● **Prompt A**
Count the lines in the rows below that contain "should", treating case as significant, and give only the number.

● **Page**
MySQL++

Encoding error when upgrading from Ubuntu 18 to 20
Login

Encoding error when upgrading from Ubuntu 18 to 20

(1) By bruno on 2020-07-10 16:57:40 [link] [source]

Hi,

After I have upgraded my Ubuntu 18 to 20 (that means some libraries were upgraded, such as mysql++ from 3.2.2 to 3.2.5, and gcc 7 to 9), using a local DB server with the Docker MySql 8 image, I am having encoding errors for the following query:

mysqlpp::Query query = conn.query();
std::string position("\xC8\x03\x18\x00", 4);
query << "UPDATE Player p JOIN (SELECT " 
      << mysqlpp::quote << position 
      << " AS xxx, 2 AS player_id) u USING (player_id) SET p.position=u.xxx";

And the error is:

Incorrect string value: '\xC8\x03\x18\x00' for column 'xxx' at row 1

Before upgrading, I didn't have that error. The Player.position column is of type tinyblob. It seems that mysql is interpreting the derived table column as an encoded string instead of just a hex blob. Executing this using the mysql cli works:

UPDATE local.Player p JOIN (SELECT x'C8031800' AS xxx, 2 AS player_id) u USING (player_id) SET p.position=u.xxx;

Just executing a regular update works as well:

query << "UPDATE Player SET position=" << mysqlpp::quote << position;

The char sets are (but in this case the column is just a blob, it should not have any encoding, right?):

'character_set_client', 'utf8mb4'
'character_set_connection', 'utf8mb4'
'character_set_database', 'utf8mb4'
'character_set_filesystem', 'binary'
'character_set_results', 'utf8mb4'
'character_set_server', 'utf8mb4'
'character_set_system', 'utf8'

What am I missing? What could have changed in this upgrade that have caused this to start failing?

● **Material to process**
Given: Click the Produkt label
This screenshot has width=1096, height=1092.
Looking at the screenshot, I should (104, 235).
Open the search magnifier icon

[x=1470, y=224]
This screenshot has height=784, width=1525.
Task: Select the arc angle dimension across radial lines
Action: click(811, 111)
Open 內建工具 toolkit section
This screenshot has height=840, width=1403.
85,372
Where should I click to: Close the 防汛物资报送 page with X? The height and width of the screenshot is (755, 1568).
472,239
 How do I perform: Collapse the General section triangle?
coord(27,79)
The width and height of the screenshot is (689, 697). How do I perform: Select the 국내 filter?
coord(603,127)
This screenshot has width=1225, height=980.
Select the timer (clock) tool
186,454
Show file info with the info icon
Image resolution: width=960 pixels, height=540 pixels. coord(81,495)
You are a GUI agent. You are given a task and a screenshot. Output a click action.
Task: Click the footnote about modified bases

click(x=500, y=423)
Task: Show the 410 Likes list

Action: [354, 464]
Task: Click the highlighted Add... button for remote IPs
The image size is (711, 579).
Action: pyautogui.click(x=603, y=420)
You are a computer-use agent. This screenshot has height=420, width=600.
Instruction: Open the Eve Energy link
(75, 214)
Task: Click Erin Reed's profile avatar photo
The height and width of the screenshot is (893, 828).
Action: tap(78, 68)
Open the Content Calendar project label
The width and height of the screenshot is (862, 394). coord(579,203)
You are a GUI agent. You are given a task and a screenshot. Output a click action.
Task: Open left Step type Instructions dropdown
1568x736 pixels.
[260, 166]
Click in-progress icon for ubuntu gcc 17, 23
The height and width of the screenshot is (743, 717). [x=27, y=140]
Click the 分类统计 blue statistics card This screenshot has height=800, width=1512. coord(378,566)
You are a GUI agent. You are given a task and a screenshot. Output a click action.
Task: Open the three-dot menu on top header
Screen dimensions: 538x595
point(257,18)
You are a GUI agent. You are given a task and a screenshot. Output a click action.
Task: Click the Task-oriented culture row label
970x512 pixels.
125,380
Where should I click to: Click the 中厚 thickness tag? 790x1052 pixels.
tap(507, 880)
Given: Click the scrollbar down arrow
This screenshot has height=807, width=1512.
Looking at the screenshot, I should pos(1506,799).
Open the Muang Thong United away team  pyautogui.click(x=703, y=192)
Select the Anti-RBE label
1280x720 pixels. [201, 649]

● **Prompt B**
Pick up the forum thread on the MySQL++ encoding error after the Ubuntu 18 to 20 upgrade, continuing it after its last sentence.

● **Final answer A**
4

● **Final answer B**
Thanks in advance

(2) By Warren Young (tangent) on 2020-07-10 17:15:51 in reply to 1 [link] [source]

I've tried feeding that string to 3 different UTF-8 decoders, and none of them gave me anything sensible. Indeed, the null byte is highly suspect: UTF-8 was designed specifically to ensure that null bytes never appear in output text that did not have them in the input.

The fact that you're using a string for a "player_id" column is also suspect. Why not just use a 32-bit or larger integer?

(3.2) By bruno on 2020-07-10 18:02:08 edited from 3.1 in reply to 2 [link] [source]

Hi, that string isn't UTF-8 encoded, it is just 4 raw bytes. The query I have shared is just an example that I have simplified so that I can make this error reproducible.

What is odd is that forcing it to use ascii encoding it then works (it seems to allow extended ascii, ie 8-bit):

query << "UPDATE Player p JOIN (SELECT _ascii" << mysqlpp::quote << position << " AS xxx, 2 AS player_id) u USING (player_id) SET p.position=u.xxx";

But I still would like to understand why was it working before and not now, and why a regular update on the 'position' column works but not an update that involves a derived column. Any ideas?

Edit-- The _binary character set also works (and makes more sense for this case: https://dev.mysql.com/doc/refman/8.0/en/charset-binary-set.html).

(4) By Warren Young (tangent) on 2020-07-10 18:06:24 in reply to 3.1 [link] [source]

just an example that I have simplified so that I can make this error reproducible.

It's irreproducible here. You haven't provided nearly enough info for that.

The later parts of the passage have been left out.